■ **Challenge**: State how many lines in the records below contain the word "click" and give only that number.

■ **Listed records**:
•••••
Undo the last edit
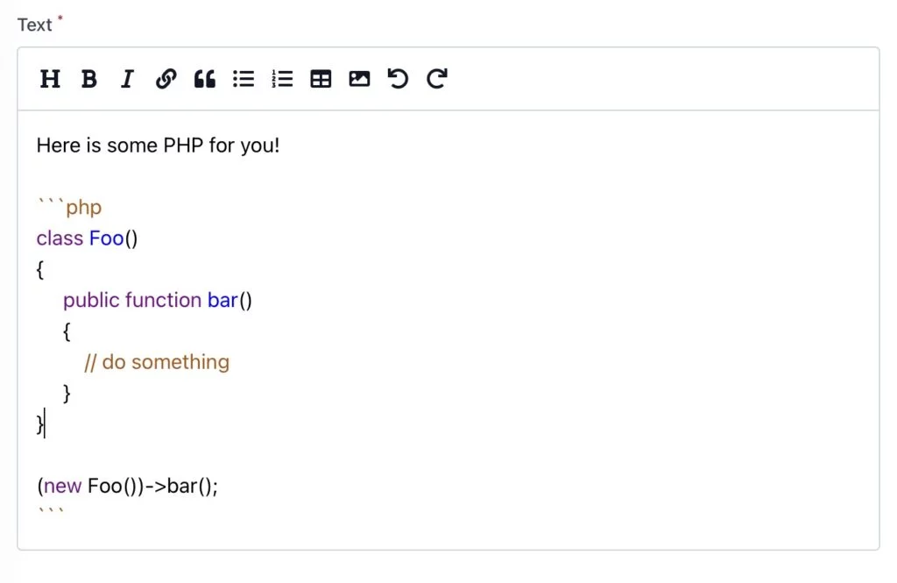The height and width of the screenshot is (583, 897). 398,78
•••••
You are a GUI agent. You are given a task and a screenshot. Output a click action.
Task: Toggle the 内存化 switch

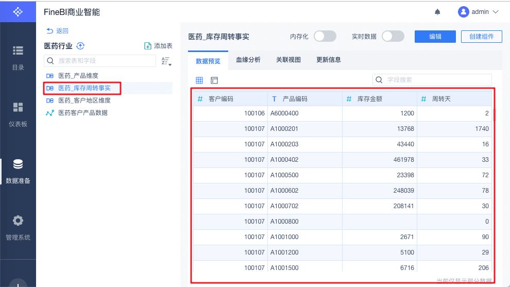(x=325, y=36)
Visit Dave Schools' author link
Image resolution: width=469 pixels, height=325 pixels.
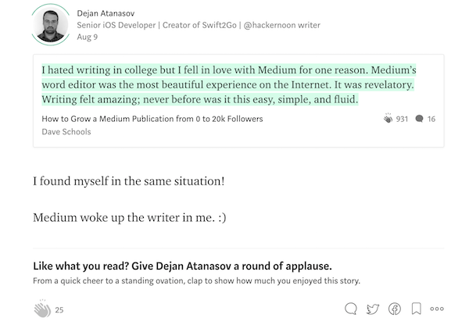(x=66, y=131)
•••••
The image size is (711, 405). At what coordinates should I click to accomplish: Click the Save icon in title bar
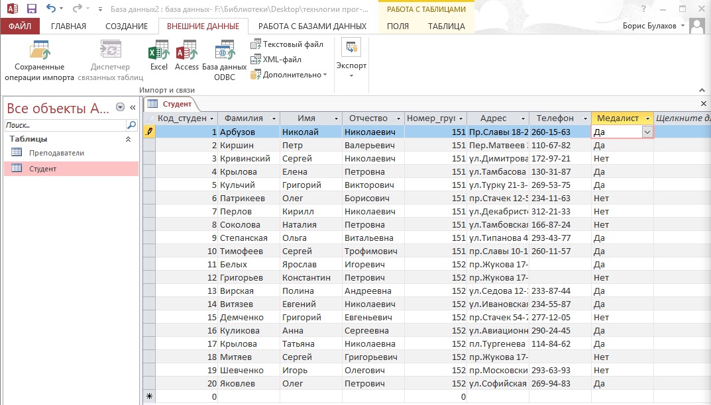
•••••
■ **Result of the exercise**: 2